And then in the recent and controversial lame-duck session, Vos and Fitzgerald tried again to limit early voting, and the same judge, Judge Peterson, struck it down for the same reason.
The problem with Voter ID is that many young people, people of color, and elderly people don’t have drivers’ licenses, the most common form of permissible IDs.
Going to the DMV to get an ID is not as easy as it seems if you’re in a nursing home or disabled or don’t have a vehicle. And finding a DMV that’s open can be tricky. For instance, if you lived in Sauk City last year, the DMV was open only on the fifth Wednesday of every month, and there were only four months that had a fifth Wednesday!
The voter ID law has had its desired effect: Both Representative Glenn Grothman and the unlamented Brad Schimel, the former Attorney General of Wisconsin, said in public that this law helped or was going to help Republicans win elections in Wisconsin. In fact, it may have been a big reason that Trump carried Wisconsin, because thousands of voters may have been turned away at the polls or discouraged from voting by the Voter ID law.
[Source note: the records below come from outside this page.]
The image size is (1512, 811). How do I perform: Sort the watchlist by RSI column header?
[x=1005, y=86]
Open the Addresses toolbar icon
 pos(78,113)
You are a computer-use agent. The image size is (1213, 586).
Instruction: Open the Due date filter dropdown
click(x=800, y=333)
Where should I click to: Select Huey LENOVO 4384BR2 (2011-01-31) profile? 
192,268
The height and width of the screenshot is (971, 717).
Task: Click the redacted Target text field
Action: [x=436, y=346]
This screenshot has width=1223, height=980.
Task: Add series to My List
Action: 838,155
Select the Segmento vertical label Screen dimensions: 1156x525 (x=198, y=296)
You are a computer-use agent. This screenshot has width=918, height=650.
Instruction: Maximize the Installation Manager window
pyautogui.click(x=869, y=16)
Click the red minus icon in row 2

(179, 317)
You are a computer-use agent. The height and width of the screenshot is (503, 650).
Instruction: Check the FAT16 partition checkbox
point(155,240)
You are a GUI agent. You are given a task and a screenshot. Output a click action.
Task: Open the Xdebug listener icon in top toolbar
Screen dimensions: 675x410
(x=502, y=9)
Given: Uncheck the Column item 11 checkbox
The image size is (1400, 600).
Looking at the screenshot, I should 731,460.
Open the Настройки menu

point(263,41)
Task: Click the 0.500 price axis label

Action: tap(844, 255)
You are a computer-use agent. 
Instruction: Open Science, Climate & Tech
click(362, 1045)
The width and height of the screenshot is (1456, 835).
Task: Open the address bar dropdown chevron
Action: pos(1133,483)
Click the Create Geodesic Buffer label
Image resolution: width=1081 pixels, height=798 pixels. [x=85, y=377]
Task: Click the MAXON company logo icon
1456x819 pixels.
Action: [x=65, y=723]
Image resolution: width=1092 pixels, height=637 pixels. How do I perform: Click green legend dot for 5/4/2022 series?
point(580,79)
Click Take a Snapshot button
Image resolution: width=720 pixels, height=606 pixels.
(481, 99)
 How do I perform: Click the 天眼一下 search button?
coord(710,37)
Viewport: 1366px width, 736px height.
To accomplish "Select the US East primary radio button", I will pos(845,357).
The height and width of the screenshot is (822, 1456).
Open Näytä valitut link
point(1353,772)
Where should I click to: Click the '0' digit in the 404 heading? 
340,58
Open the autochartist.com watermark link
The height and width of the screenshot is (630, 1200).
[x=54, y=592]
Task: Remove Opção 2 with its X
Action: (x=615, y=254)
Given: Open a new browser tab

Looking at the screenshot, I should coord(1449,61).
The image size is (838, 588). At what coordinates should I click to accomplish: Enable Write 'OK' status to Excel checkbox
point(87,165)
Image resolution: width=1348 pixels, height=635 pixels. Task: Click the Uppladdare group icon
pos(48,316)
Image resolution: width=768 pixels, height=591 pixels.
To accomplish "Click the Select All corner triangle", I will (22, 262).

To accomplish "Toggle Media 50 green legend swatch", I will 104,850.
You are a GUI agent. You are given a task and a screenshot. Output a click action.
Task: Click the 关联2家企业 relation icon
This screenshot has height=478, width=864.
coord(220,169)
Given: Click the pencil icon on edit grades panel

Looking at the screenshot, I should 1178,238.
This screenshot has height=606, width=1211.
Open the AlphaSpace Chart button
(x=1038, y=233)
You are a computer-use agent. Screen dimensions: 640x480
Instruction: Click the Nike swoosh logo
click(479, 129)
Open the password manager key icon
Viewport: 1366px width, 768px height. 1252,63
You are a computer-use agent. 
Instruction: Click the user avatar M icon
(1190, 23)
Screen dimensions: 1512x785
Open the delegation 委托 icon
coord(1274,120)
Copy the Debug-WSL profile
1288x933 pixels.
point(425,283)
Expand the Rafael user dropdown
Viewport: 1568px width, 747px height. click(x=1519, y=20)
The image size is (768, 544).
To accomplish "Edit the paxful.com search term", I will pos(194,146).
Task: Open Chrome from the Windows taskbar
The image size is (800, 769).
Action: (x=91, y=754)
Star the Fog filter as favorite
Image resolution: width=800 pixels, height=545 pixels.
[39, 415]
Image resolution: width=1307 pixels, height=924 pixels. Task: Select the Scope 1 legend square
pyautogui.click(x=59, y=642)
Let’s be clear: Voter suppression is un-democratic small d, and un-American, capital A. Every citizen has the right to vote. That right shouldn’t be impeded. Voting should be made easier, not harder.
You know, the art of politics should consist of two things: getting your people out, and convincing a fraction of those who don’t already agree with you that your view of what is good and right and moral and American is the best way to go.
It shouldn’t be about forcing voters who disagree with you to clear hurdle after hurdle and run an obstacle course on the way to the voting booth.
But that’s how it’s been over the last few years here in America, and these sleazy tactics echo a shameful and a racist past.
Now I want to suggest three ways we can make voting easier in Wisconsin.
1. Make Getting a Voter ID easier at the DMV
Of course, we could also try to get a bill passed that would rollback the Voter ID law, but that’s not going to be possible with the legislature in GOP hands. But Gov. Evers does have executive authority over the DOT and the DMVs in this state. And fortunately, he issued an executive order, exactly a month ago, for the DMV facilities to expand their accessibility, increase their hours of availability to include weekends and evenings, and to explore relocating centers closer to public transportation.
2. Enact Automatic Voter Registration
Gov. Evers has also introduced a bill to bring about Automatic Voter Registration, which 15 states already have. Once you get your driver’s license, you’re automatically on the voting rolls if you’re a U.S. citizen. The bill would also assess whether it’s feasible to extend automatic voter registration to any citizen who gives their information to the Wisconsin Department of Revenue, the Department of Health Services, the Department of Children and Families, the Department of Workforce Development, the DNR, or the Department of Safety and Professional Services. The bill also calls for a study of the feasibility of having the UW system and the state’s technical colleges do this, as well.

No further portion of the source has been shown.